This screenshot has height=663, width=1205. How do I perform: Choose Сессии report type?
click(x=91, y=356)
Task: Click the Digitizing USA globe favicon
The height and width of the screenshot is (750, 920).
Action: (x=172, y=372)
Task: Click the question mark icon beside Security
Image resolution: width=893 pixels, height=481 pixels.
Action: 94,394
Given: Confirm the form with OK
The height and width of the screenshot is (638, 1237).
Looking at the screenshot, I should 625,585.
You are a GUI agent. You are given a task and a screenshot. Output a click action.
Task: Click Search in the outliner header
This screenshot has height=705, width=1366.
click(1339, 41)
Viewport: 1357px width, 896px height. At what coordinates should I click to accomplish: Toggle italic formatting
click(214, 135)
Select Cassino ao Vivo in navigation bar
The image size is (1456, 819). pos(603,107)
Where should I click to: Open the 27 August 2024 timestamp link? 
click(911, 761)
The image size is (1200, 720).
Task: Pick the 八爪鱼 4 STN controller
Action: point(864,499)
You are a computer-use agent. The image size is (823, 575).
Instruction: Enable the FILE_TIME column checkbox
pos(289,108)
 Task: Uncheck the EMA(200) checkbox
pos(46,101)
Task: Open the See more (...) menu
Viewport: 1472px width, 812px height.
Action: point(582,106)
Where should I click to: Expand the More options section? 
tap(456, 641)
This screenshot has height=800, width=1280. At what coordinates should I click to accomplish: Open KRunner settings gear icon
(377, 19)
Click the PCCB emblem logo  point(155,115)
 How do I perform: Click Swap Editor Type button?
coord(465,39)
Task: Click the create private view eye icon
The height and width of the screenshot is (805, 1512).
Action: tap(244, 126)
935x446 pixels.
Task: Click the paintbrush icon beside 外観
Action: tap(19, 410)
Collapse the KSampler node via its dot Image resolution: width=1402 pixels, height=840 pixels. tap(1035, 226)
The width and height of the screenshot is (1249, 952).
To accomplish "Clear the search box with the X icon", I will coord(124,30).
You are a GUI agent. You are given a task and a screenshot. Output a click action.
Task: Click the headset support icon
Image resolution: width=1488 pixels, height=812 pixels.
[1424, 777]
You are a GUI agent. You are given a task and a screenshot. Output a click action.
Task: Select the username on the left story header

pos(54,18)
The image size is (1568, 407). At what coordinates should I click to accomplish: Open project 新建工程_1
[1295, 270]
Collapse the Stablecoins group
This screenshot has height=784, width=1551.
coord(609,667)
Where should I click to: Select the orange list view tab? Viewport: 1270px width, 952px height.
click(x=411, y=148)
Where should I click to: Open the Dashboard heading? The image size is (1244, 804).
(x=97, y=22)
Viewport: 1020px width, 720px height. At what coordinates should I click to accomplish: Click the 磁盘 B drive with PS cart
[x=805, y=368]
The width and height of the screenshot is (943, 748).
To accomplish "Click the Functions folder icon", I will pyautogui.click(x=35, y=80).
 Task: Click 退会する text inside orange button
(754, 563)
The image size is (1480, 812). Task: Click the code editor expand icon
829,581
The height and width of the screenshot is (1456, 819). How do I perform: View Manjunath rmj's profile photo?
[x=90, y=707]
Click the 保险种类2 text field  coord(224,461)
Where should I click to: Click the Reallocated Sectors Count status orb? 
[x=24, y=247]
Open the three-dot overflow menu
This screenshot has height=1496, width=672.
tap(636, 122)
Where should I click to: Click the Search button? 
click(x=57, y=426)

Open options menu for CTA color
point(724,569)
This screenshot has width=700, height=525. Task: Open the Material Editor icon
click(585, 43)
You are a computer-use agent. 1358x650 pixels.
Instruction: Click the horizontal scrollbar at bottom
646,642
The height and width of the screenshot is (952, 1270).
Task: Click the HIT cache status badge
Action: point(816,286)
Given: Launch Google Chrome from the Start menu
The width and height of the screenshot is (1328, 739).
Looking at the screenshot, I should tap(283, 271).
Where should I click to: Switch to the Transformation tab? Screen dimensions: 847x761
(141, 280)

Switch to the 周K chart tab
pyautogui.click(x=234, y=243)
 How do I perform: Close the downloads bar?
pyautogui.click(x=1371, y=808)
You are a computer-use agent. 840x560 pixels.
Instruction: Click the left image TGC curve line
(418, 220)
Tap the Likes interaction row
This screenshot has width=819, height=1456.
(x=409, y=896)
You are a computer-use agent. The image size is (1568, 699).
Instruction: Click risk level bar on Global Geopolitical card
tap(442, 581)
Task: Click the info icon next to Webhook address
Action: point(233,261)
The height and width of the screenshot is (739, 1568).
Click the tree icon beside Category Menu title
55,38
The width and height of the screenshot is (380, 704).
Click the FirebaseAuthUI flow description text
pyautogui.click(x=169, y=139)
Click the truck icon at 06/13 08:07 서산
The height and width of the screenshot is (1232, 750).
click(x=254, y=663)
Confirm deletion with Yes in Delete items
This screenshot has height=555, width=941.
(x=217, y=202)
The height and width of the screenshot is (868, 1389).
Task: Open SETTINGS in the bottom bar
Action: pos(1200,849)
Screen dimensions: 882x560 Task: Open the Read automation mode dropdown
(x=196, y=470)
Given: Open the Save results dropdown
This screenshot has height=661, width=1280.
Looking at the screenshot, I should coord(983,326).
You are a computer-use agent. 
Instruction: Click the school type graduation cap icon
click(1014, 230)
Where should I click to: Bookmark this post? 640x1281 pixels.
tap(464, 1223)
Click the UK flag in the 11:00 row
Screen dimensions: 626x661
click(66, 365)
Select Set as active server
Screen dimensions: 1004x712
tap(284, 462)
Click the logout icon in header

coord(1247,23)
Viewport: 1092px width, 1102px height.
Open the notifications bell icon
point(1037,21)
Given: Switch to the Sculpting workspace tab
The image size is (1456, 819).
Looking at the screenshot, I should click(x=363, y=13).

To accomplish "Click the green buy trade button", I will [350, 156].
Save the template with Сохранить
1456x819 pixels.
· · · ·
TASK PROMPT:
Turn every line of the material above into a Markdown table with the columns "Row" and "Line text". Number the rows in order and leave out blank lines.

SOLUTION TO THE PROBLEM:
| Row | Line text |
|---|---|
| 1 | This screenshot has height=663, width=1205. How do I perform: Choose Сессии report type? |
| 2 | click(x=91, y=356) |
| 3 | Task: Click the Digitizing USA globe favicon |
| 4 | The height and width of the screenshot is (750, 920). |
| 5 | Action: (x=172, y=372) |
| 6 | Task: Click the question mark icon beside Security |
| 7 | Image resolution: width=893 pixels, height=481 pixels. |
| 8 | Action: 94,394 |
| 9 | Given: Confirm the form with OK |
| 10 | The height and width of the screenshot is (638, 1237). |
| 11 | Looking at the screenshot, I should 625,585. |
| 12 | You are a GUI agent. You are given a task and a screenshot. Output a click action. |
| 13 | Task: Click Search in the outliner header |
| 14 | This screenshot has height=705, width=1366. |
| 15 | click(1339, 41) |
| 16 | Viewport: 1357px width, 896px height. At what coordinates should I click to accomplish: Toggle italic formatting |
| 17 | click(214, 135) |
| 18 | Select Cassino ao Vivo in navigation bar |
| 19 | The image size is (1456, 819). pos(603,107) |
| 20 | Where should I click to: Open the 27 August 2024 timestamp link?  |
| 21 | click(911, 761) |
| 22 | The image size is (1200, 720). |
| 23 | Task: Pick the 八爪鱼 4 STN controller |
| 24 | Action: point(864,499) |
| 25 | You are a computer-use agent. The image size is (823, 575). |
| 26 | Instruction: Enable the FILE_TIME column checkbox |
| 27 | pos(289,108) |
| 28 |  Task: Uncheck the EMA(200) checkbox |
| 29 | pos(46,101) |
| 30 | Task: Open the See more (...) menu |
| 31 | Viewport: 1472px width, 812px height. |
| 32 | Action: point(582,106) |
| 33 | Where should I click to: Expand the More options section?  |
| 34 | tap(456, 641) |
| 35 | This screenshot has height=800, width=1280. At what coordinates should I click to accomplish: Open KRunner settings gear icon |
| 36 | (377, 19) |
| 37 | Click the PCCB emblem logo  point(155,115) |
| 38 |  How do I perform: Click Swap Editor Type button? |
| 39 | coord(465,39) |
| 40 | Task: Click the create private view eye icon |
| 41 | The height and width of the screenshot is (805, 1512). |
| 42 | Action: tap(244, 126) |
| 43 | 935x446 pixels. |
| 44 | Task: Click the paintbrush icon beside 外観 |
| 45 | Action: tap(19, 410) |
| 46 | Collapse the KSampler node via its dot Image resolution: width=1402 pixels, height=840 pixels. tap(1035, 226) |
| 47 | The width and height of the screenshot is (1249, 952). |
| 48 | To accomplish "Clear the search box with the X icon", I will coord(124,30). |
| 49 | You are a GUI agent. You are given a task and a screenshot. Output a click action. |
| 50 | Task: Click the headset support icon |
| 51 | Image resolution: width=1488 pixels, height=812 pixels. |
| 52 | [1424, 777] |
| 53 | You are a GUI agent. You are given a task and a screenshot. Output a click action. |
| 54 | Task: Select the username on the left story header |
| 55 | pos(54,18) |
| 56 | The image size is (1568, 407). At what coordinates should I click to accomplish: Open project 新建工程_1 |
| 57 | [1295, 270] |
| 58 | Collapse the Stablecoins group |
| 59 | This screenshot has height=784, width=1551. |
| 60 | coord(609,667) |
| 61 | Where should I click to: Select the orange list view tab? Viewport: 1270px width, 952px height. |
| 62 | click(x=411, y=148) |
| 63 | Where should I click to: Open the Dashboard heading? The image size is (1244, 804). |
| 64 | (x=97, y=22) |
| 65 | Viewport: 1020px width, 720px height. At what coordinates should I click to accomplish: Click the 磁盘 B drive with PS cart |
| 66 | [x=805, y=368] |
| 67 | The width and height of the screenshot is (943, 748). |
| 68 | To accomplish "Click the Functions folder icon", I will pyautogui.click(x=35, y=80). |
| 69 |  Task: Click 退会する text inside orange button |
| 70 | (754, 563) |
| 71 | The image size is (1480, 812). Task: Click the code editor expand icon |
| 72 | 829,581 |
| 73 | The height and width of the screenshot is (1456, 819). How do I perform: View Manjunath rmj's profile photo? |
| 74 | [x=90, y=707] |
| 75 | Click the 保险种类2 text field  coord(224,461) |
| 76 | Where should I click to: Click the Reallocated Sectors Count status orb?  |
| 77 | [x=24, y=247] |
| 78 | Open the three-dot overflow menu |
| 79 | This screenshot has height=1496, width=672. |
| 80 | tap(636, 122) |
| 81 | Where should I click to: Click the Search button?  |
| 82 | click(x=57, y=426) |
| 83 | Open options menu for CTA color |
| 84 | point(724,569) |
| 85 | This screenshot has width=700, height=525. Task: Open the Material Editor icon |
| 86 | click(585, 43) |
| 87 | You are a computer-use agent. 1358x650 pixels. |
| 88 | Instruction: Click the horizontal scrollbar at bottom |
| 89 | 646,642 |
| 90 | The height and width of the screenshot is (952, 1270). |
| 91 | Task: Click the HIT cache status badge |
| 92 | Action: point(816,286) |
| 93 | Given: Launch Google Chrome from the Start menu |
| 94 | The width and height of the screenshot is (1328, 739). |
| 95 | Looking at the screenshot, I should tap(283, 271). |
| 96 | Where should I click to: Switch to the Transformation tab? Screen dimensions: 847x761 |
| 97 | (141, 280) |
| 98 | Switch to the 周K chart tab |
| 99 | pyautogui.click(x=234, y=243) |
| 100 |  How do I perform: Close the downloads bar? |
| 101 | pyautogui.click(x=1371, y=808) |
| 102 | You are a computer-use agent. 840x560 pixels. |
| 103 | Instruction: Click the left image TGC curve line |
| 104 | (418, 220) |
| 105 | Tap the Likes interaction row |
| 106 | This screenshot has width=819, height=1456. |
| 107 | (x=409, y=896) |
| 108 | You are a computer-use agent. The image size is (1568, 699). |
| 109 | Instruction: Click risk level bar on Global Geopolitical card |
| 110 | tap(442, 581) |
| 111 | Task: Click the info icon next to Webhook address |
| 112 | Action: point(233,261) |
| 113 | The height and width of the screenshot is (739, 1568). |
| 114 | Click the tree icon beside Category Menu title |
| 115 | 55,38 |
| 116 | The width and height of the screenshot is (380, 704). |
| 117 | Click the FirebaseAuthUI flow description text |
| 118 | pyautogui.click(x=169, y=139) |
| 119 | Click the truck icon at 06/13 08:07 서산 |
| 120 | The height and width of the screenshot is (1232, 750). |
| 121 | click(x=254, y=663) |
| 122 | Confirm deletion with Yes in Delete items |
| 123 | This screenshot has height=555, width=941. |
| 124 | (x=217, y=202) |
| 125 | The height and width of the screenshot is (868, 1389). |
| 126 | Task: Open SETTINGS in the bottom bar |
| 127 | Action: pos(1200,849) |
| 128 | Screen dimensions: 882x560 Task: Open the Read automation mode dropdown |
| 129 | (x=196, y=470) |
| 130 | Given: Open the Save results dropdown |
| 131 | This screenshot has height=661, width=1280. |
| 132 | Looking at the screenshot, I should coord(983,326). |
| 133 | You are a computer-use agent.  |
| 134 | Instruction: Click the school type graduation cap icon |
| 135 | click(1014, 230) |
| 136 | Where should I click to: Bookmark this post? 640x1281 pixels. |
| 137 | tap(464, 1223) |
| 138 | Click the UK flag in the 11:00 row |
| 139 | Screen dimensions: 626x661 |
| 140 | click(66, 365) |
| 141 | Select Set as active server |
| 142 | Screen dimensions: 1004x712 |
| 143 | tap(284, 462) |
| 144 | Click the logout icon in header |
| 145 | coord(1247,23) |
| 146 | Viewport: 1092px width, 1102px height. |
| 147 | Open the notifications bell icon |
| 148 | point(1037,21) |
| 149 | Given: Switch to the Sculpting workspace tab |
| 150 | The image size is (1456, 819). |
| 151 | Looking at the screenshot, I should click(x=363, y=13). |
| 152 | To accomplish "Click the green buy trade button", I will [350, 156]. |
| 153 | Save the template with Сохранить |
| 154 | 1456x819 pixels. |